## PROBLEM DETAILS
Nothing but the images should be left out when the entries are restated word for word.

***** DATA

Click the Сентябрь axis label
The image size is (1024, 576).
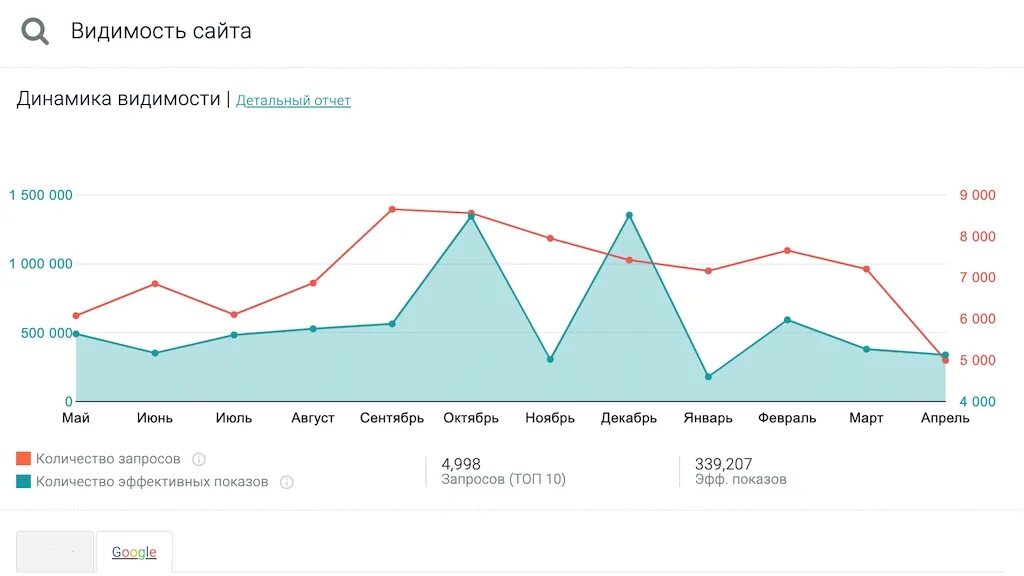click(392, 418)
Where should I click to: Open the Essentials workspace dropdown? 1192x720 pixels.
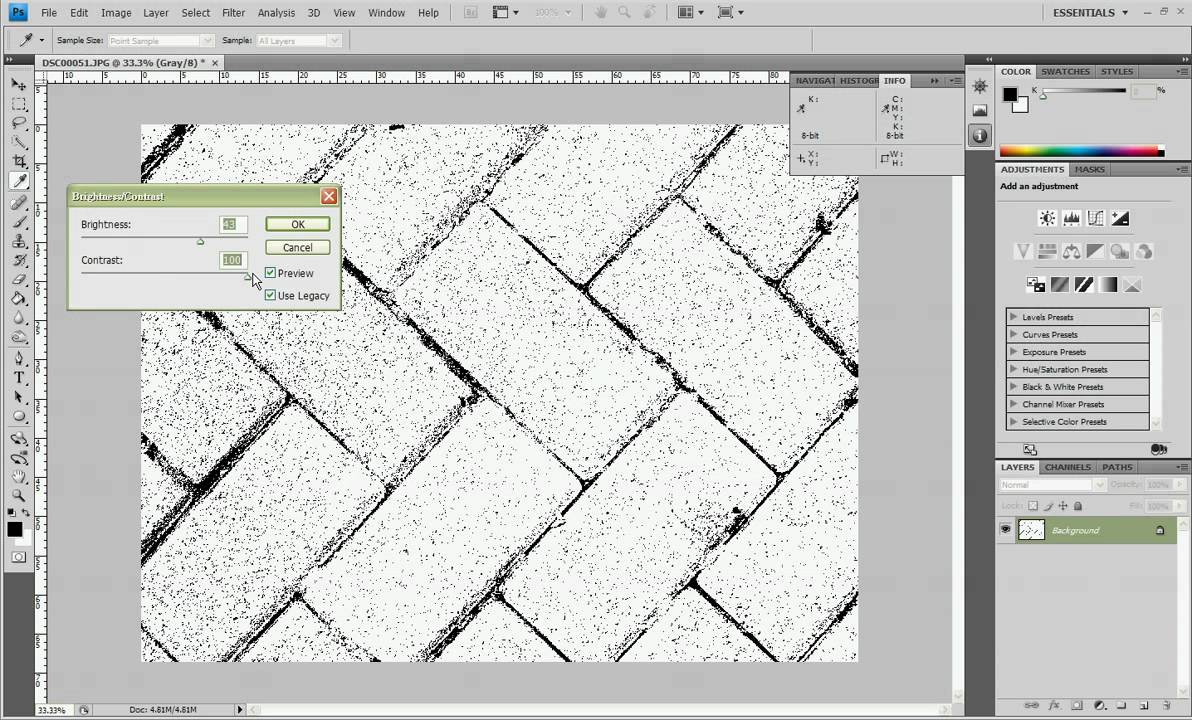[x=1090, y=13]
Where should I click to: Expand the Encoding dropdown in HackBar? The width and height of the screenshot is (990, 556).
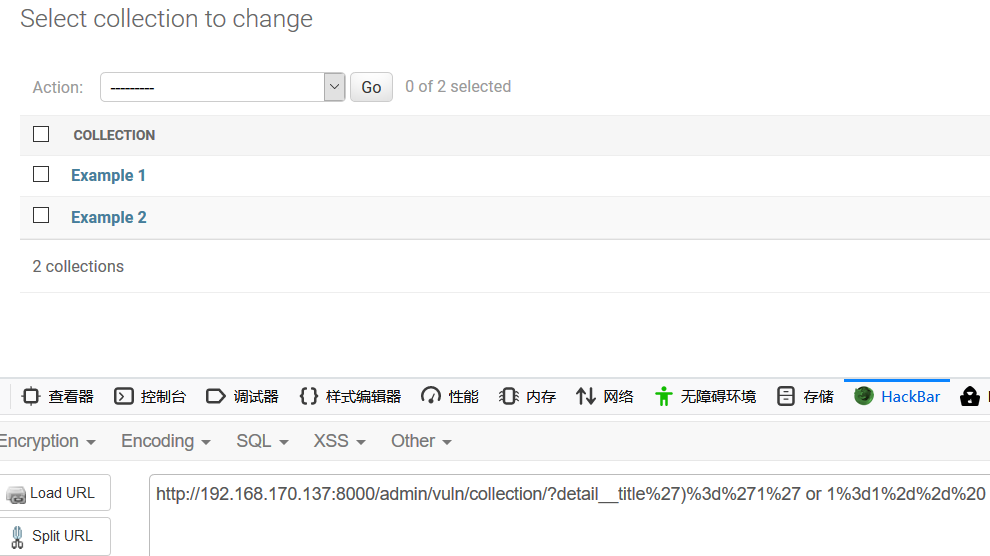(165, 441)
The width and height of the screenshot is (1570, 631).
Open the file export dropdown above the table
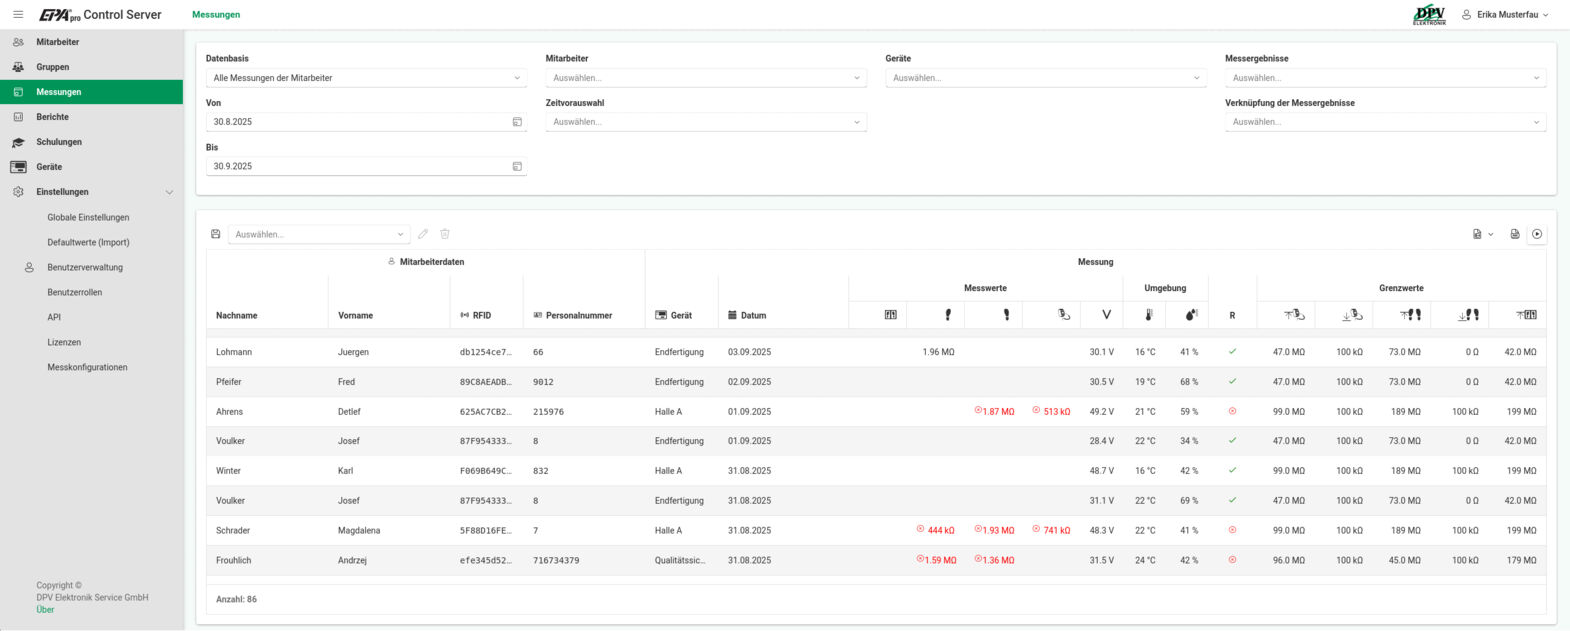1482,234
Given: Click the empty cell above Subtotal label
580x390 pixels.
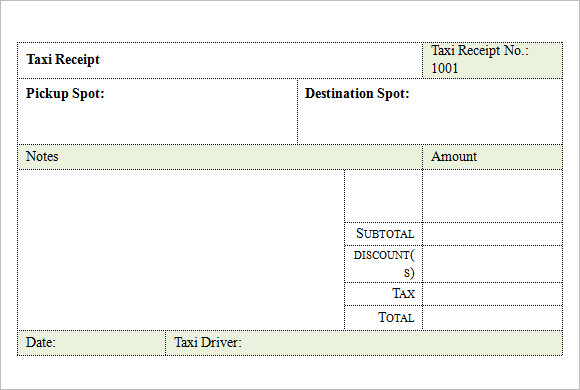Looking at the screenshot, I should pyautogui.click(x=384, y=196).
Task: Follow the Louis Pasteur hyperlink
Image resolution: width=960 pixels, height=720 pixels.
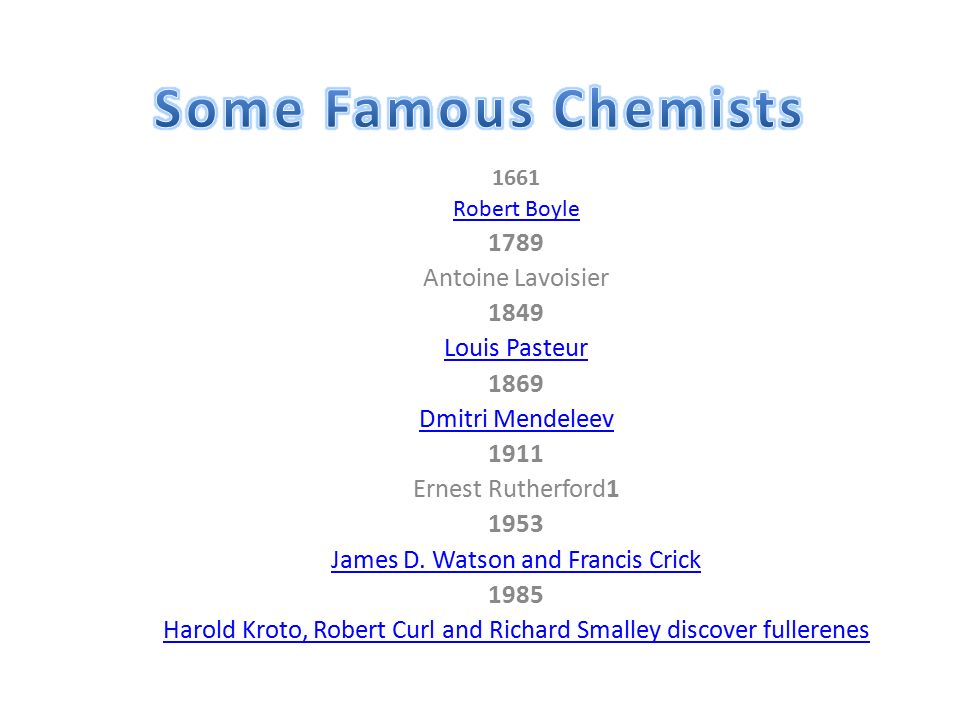Action: tap(516, 348)
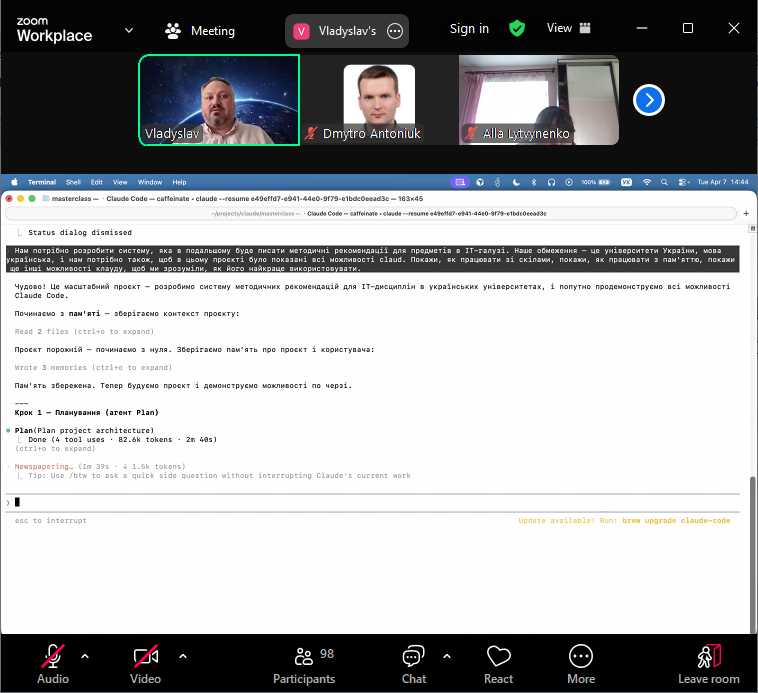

**********

## TASK OUTPUT
Click the Сентябрь axis label
The image size is (1024, 576).
click(392, 418)
Where should I click to: Open the Essentials workspace dropdown? 1192x720 pixels.
[x=1090, y=13]
Where should I click to: Expand the Encoding dropdown in HackBar? The width and height of the screenshot is (990, 556).
(165, 441)
The width and height of the screenshot is (1570, 631).
Open the file export dropdown above the table
1482,234
Given: Click the empty cell above Subtotal label
580x390 pixels.
Looking at the screenshot, I should pyautogui.click(x=384, y=196).
Task: Follow the Louis Pasteur hyperlink
Image resolution: width=960 pixels, height=720 pixels.
Action: tap(516, 348)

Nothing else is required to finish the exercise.